Whatever I do it's always the same: I end up with an uneven number of socks...
After talking with friends about this major issue, I realized that they also have the same problem, but what could that mean?
Is it somehow a kind of universal physical law?
it's the Fish People.
Alexei Sayle knew all about them
Have you got an average amount of legs ?
[quote=barkit ]
After talking with friends about this major issue, I realized that they also have the same problem, but what could that mean?
They are stealing one of your socks?
I'm not quite sure about it but my theory is that no matter the amount of leg there is some kind of inherent thermodynamic instability in having an even number of socks.
They are stealing one of your socks?
That could be, but then who's stealing their socks?
[quote=ernie_lynch ]Have you got an average amount of legs ?
I have an above average number of legs.
It's the wormhole in your sock drawer allowing them to sneak off to Planet S'Ock when your back's turned... 😉
This lot:
That could be, but then who's stealing their socks?
each other. a never ending circle of sock thievery. unless it's The Fish People
hmm, needs the rest of it really
It's the wormhole
Actually I was thinking that such a thing could be created while the washer dryer is rotating (thus explaining why some socks - one usually- disappear).

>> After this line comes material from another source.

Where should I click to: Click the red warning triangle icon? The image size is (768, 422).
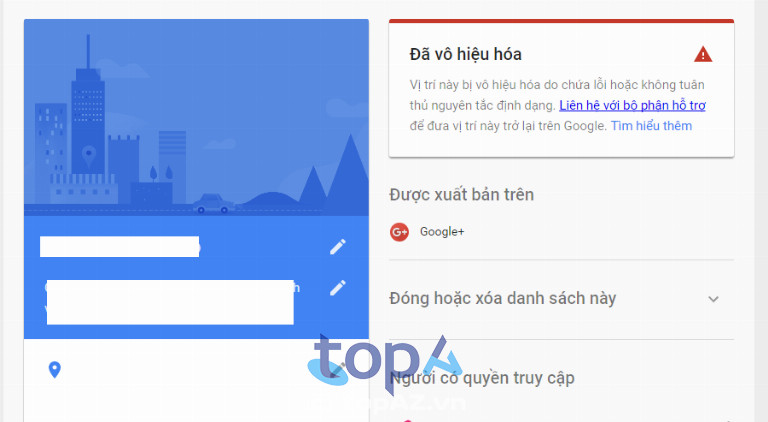point(703,54)
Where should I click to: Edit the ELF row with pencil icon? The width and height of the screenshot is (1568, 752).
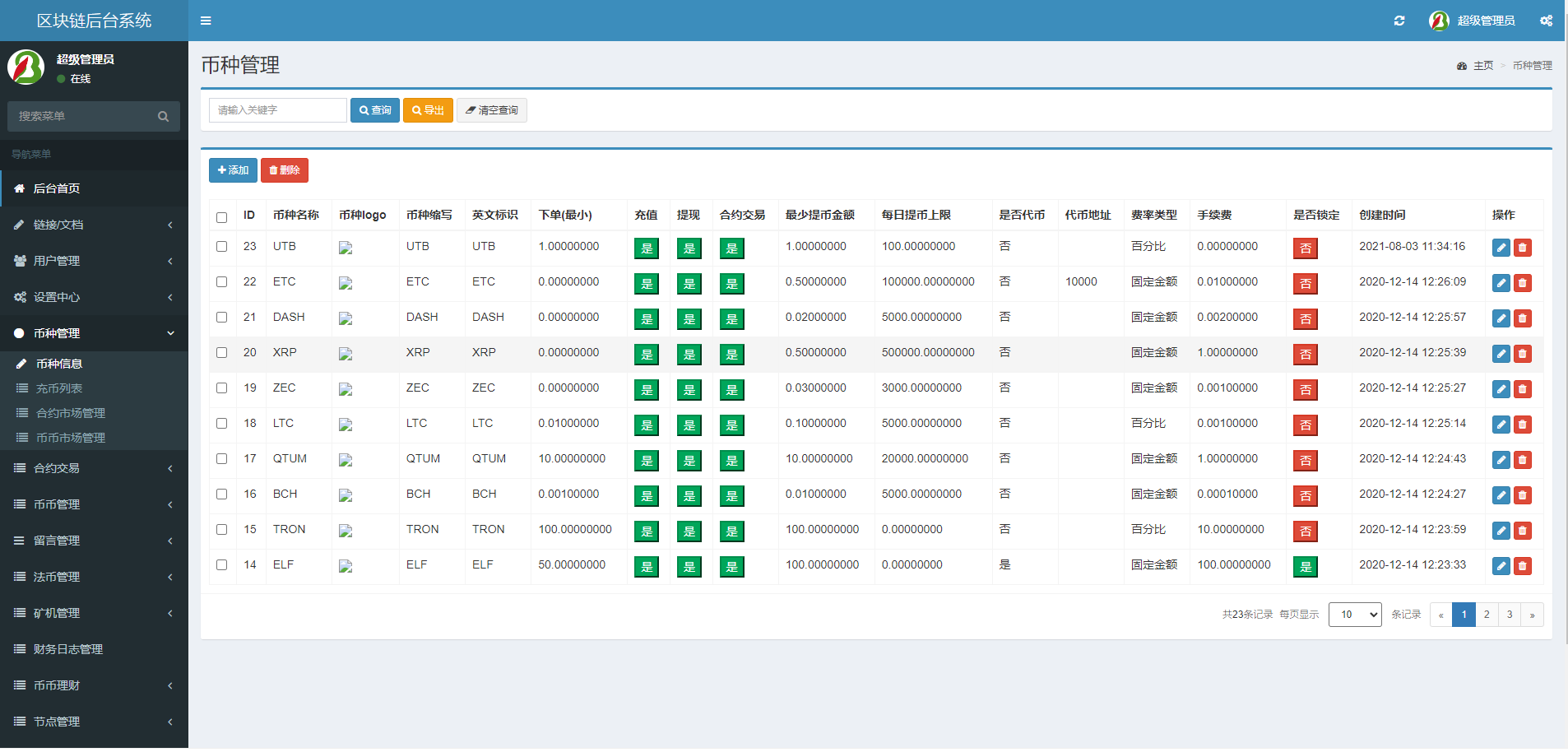1501,566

I always assumed that they turned into those wire coat hangers. I have loads in my wardrobe but I've never bought any.
Oops double post
I always assumed that they turned into those wire coat hangers. I have loads in my wardrobe but I've never bought any.
Are you familiar with the teachings of Hugo Rune by any chance?

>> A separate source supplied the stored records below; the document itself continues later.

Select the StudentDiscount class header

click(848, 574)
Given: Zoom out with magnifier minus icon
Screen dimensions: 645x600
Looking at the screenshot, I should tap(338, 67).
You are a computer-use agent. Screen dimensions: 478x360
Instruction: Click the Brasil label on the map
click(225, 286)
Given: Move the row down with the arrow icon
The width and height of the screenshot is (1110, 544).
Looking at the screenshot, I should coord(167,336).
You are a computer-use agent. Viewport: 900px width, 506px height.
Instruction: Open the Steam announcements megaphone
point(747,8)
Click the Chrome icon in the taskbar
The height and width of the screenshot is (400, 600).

Actually, the coat hangers are sentient liquid metal, and when SkyNet goes live they're all going to morph into T-9000 Terminators.
I had to google Hugo rune. Now I have something to investigate. Cheers!

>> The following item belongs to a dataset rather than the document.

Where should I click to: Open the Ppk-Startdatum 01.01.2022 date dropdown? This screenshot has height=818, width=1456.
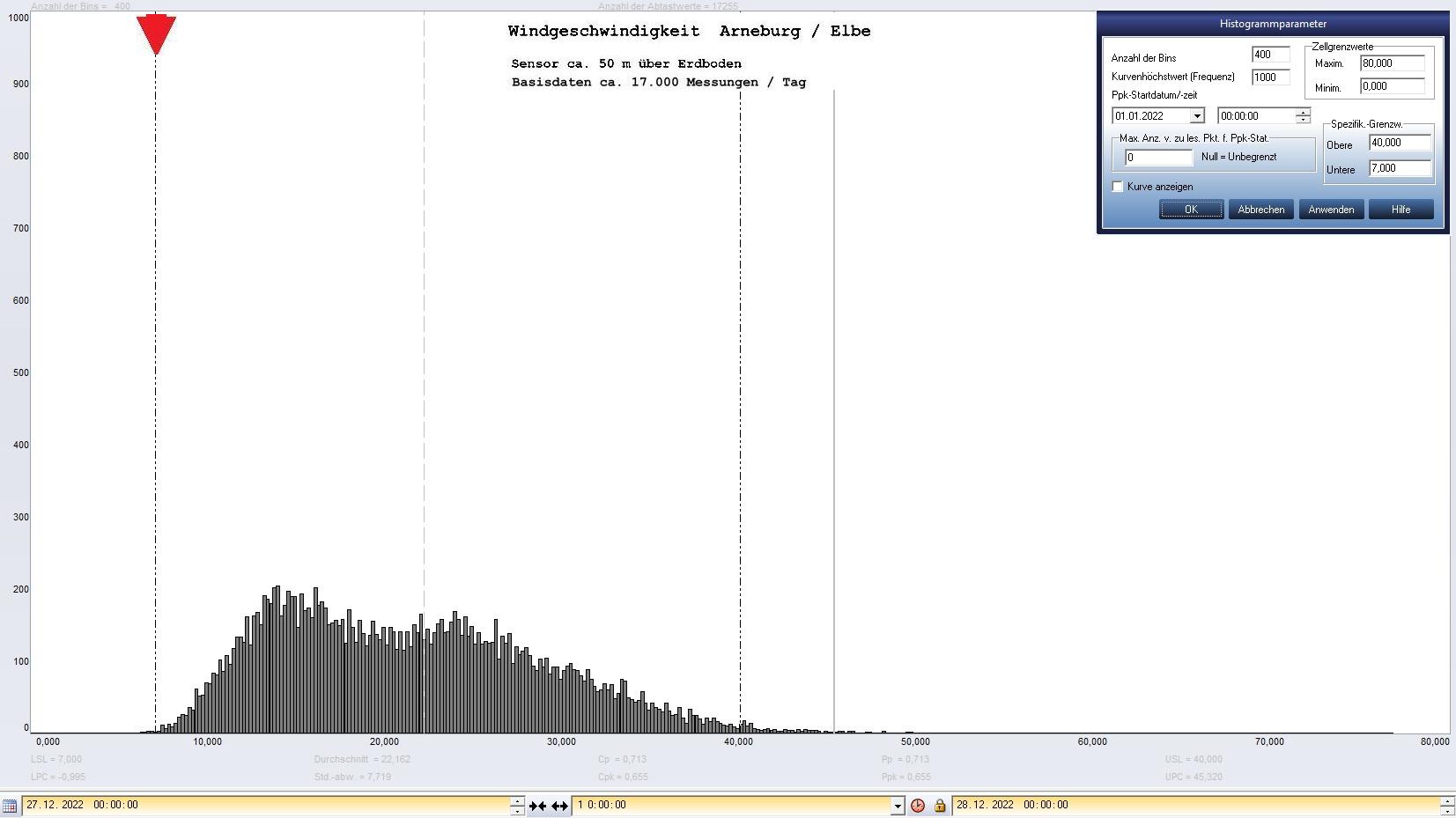point(1196,116)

If you're just embarking on that voyage of discovery then I don't know whether to be envious of you or sympathetic. But either way, let me know how you get on.
Thinking about it,
I may be barking up the wrong tree. Was it Douglas Adams who talked about wire coat-hangers?
I really shouldn't spod when tired.
socks don't disappear
interrogate your partner - my wife has a big bag of odd socks that I only found out about last year. There are maybe 50 in there, many can even be paired up but she doesn't do that; all she ever does is add to it 🙄 👿 😆
Do you have a dog, OP? Ours likes to steal socks and bury them in the garden. No idea what's going on in her tiny mind.
i stole one for covering the sensor on my garden light !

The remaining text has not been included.